Injured employee invokes personal comfort doctrine

May 29, 2018

Injured employee invokes personal comfort doctrine

Katherine Mandes, who was employed by Liberty Mutual Insurance Company as a nurse case manager, used her paid 15-minute break to take a walk around the building with coworkers. As she returned to the building she tripped and fell on an uneven sidewalk adjacent to the company parking lot and sustained multiple injuries.

Mandes filed a claim for workers compensation benefits, and her employer denied the claim. The Oregon Workers’ Compensation Board upheld the denial, reasoning that the injuries did not occur in the course and scope of her employment. The board applied the “going and coming” rule, which generally provides that injuries sustained while an employee is traveling to or from work do not occur in the course of employment and are not compensable. Exceptions to the rule include injuries that occur in an employer-controlled parking lot. The board concluded that this exception did not apply because the employer did not have control of the premises where Mandes fell, so her injuries did not occur in the course of her employment. Mandes appealed.

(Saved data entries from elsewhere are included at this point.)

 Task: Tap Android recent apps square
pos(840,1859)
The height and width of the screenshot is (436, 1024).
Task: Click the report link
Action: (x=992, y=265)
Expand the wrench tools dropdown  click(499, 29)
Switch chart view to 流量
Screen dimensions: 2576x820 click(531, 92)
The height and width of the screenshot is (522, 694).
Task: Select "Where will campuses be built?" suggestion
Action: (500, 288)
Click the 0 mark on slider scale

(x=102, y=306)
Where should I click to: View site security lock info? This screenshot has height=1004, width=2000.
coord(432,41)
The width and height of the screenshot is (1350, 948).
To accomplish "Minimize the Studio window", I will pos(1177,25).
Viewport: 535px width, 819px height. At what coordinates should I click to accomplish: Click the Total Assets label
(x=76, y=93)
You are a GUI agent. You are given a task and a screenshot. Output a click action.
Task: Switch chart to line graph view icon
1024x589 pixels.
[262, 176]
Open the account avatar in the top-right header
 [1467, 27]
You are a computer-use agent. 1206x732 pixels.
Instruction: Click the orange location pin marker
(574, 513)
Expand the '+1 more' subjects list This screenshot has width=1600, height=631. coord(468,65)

Two dissenting board members had agreed with Mandes’ argument that her injuries arose out of and in the context of employment under the “personal comfort” doctrine. Under this doctrine a worker remains in the course and scope of employment during personal comfort activities that are sanctioned by the employer and are incidental to but not directly involved in the performance of the appointed task.

On appeal, the court noted that off-premises activities that have been found to be within the course of scope of employment under the personal comfort doctrine have included coffee, lunch, and restroom breaks. The court cited a source that said: “The compensability of on-premises injuries sustained while engaged in activities for the personal comfort of employment can best be determined by a test which asks: ‘Was the conduct expressly or impliedly allowed by the employer?’”

The court held that because the personal comfort doctrine is part of the “course and scope” inquiry, it precedes any discussion of the coming and going rule, which applies when the worker has left the course and scope of employment. The court reversed and remanded the board’s order for reconsideration.

Mandes vs. Liberty Mutual Holdings-Liberty Mutual Insurance Company-October 20, 2016-2016 WL 10649256.